The StorageMojo take
I’m asking the question, not answering it. License T&C’s are important, but if the bottom line is that CDDL is incompatible with GPL, will Oracle be able to fix that? Will they want to?
Or does Linux really need AZFS – Almost ZFS?
Courteous comments welcome, of course.
Chris Mason says yes:
http://article.gmane.org/gmane.comp.file-systems.btrfs/2880/match=sun+oracle
🙂
NIHFS (not-invented-here FS) would be a better characterization. Somehow OS X and FreeBSD managed to use ZFS.
Although the two filesystems’ feature set overlaps quite a bit. I think that even if the licensing wasn’t a problem integrating ZFS into the Linux kernel would still prove to be a challenge. Both technically and politically.
Btrfs got to where it is so quickly b/c it is building on mature kernel features. For instance it’s using the same device mapping code for RAID and block abstraction that Linux’s software RAID and LVM are based on. Which is why it was merged into the mainline kernel so quickly.
So while the end goal may be similar at the end of the day Btrfs is a better fit for Linux. That’s not to say that ZFS on Linux will never happen.
yes — as http://thread.gmane.org/gmane.comp.file-systems.btrfs/2880 notes —
‘the core kernel developers have already stated that ZFS is a “rampant layering violation” and otherwise indicated they do not want ZFS in the Linux kernel, whereas BtrFS has gotten a much more positive response. It may well be that on the /Oracle/ side, the political and technical problems with porting ZFS are smaller than those with finishing BtrFS, but if the kernel developers wouldn’t accept it, _any_ money and effort spent on it would be wasted money and effort.’
“ZFS is a “rampant layering violation—
Funny how this is always brought up, when btrfs itself is a “rampant layering violation” by the same definition.
What comes to AZFS aka as btrfs: It will take many years for btrfs to be trusted in. Some people even nowadays don’t fully trust ZFS, and it has been out for several years.
It will take Linux many many years to get there where ZFS is today, and ZFS is not standing still.
There are many projects at Sun/Opensolaris.org that build on top of ZFS. Just look at the COMSTAR project, or the ASM project. There is absolutely nothing comparable over at the Linux camp.
Anyway, I wish btrfs good luck. There are cases, where I’m not able to use a professional OS (namly Solaris) and have to use a toy OS. So a better Filesystem than the current mess available is welcomed.
ZFS does great things because it violates layers. The ZFS dev team realized the need to violate layers, and discusses this issue in several interviews and documents. Any attempt to clone ZFS will need to violate layers, too.

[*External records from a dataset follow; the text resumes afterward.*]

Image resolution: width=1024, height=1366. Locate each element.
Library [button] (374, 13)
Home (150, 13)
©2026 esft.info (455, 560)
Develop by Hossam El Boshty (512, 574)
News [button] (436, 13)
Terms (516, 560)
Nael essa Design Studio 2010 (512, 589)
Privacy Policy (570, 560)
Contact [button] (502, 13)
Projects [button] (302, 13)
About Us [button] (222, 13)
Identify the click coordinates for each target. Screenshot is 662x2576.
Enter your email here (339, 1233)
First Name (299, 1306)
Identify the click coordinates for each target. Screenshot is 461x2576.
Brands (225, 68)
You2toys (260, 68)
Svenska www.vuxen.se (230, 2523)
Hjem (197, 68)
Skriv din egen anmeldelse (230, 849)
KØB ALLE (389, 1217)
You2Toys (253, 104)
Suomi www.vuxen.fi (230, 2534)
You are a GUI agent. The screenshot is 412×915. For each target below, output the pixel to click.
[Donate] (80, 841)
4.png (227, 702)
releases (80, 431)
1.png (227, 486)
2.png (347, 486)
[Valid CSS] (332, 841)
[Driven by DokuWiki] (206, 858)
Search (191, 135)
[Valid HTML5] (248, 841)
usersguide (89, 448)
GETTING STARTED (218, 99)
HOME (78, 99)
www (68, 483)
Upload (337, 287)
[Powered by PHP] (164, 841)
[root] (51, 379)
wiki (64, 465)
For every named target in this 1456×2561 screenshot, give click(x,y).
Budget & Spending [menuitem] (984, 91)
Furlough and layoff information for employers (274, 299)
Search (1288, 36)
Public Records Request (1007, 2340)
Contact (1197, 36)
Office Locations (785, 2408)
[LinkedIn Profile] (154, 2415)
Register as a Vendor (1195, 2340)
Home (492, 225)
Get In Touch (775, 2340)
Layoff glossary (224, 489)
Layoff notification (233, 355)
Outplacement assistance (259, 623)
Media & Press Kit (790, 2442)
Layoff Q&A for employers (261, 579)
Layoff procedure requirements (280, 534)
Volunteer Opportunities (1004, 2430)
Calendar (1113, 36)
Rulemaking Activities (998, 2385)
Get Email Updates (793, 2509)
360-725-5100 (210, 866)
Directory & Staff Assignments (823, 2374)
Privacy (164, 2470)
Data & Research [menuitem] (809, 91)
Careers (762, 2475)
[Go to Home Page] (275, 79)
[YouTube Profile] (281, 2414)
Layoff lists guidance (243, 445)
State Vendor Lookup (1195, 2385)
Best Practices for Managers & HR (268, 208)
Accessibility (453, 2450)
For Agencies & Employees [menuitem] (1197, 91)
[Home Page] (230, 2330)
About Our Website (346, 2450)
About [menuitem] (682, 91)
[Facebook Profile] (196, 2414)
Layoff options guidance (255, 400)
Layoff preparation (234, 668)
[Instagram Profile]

If layers are sacred, Linux kernel developers must remove TCP/IP — the protocol violates layers in several places, regardless of implementation. I’ll hold my breath while waiting for that announcement.
I have asked my colleagues about it and prevalent opinion is that port of ZFS to Linux is not easier than finishing and fixing BTRFS to be production ready. And the result will be probably better (layered design instead of a monolithic monster ZFS is; have you heard about Do One Thing And Do It Well philosophy?)
@Matěj Cepl
Of course ZFS is not monolithic. The layers are just in a different place, where they make more sense.
The importance of “layer violations” or cross-layer optimizations as it is better known has been well known as early as when WAFL integrated RAID knowledge into the filesystem layer.
RDMA, is another example from the networking world.
In any case, if someone’s experienced storage performance issues long enough, the benefits/performance gains of cross-layer optimizations dont take long to get one’s head around.
I am actually surprised that btrfs uses the software raid layer already existing in the kernel, with its inefficiencies to handle larger loads. If I can get some spare time this week, I’ll post some figures from a study I did last year on the md module performance in linux.
ZFS (and its clones) are interesting in that they are the realization of everything we all wanted in a single node Unix file system ten years ago.
Every feature, pools, tiering, performance for databases, etc.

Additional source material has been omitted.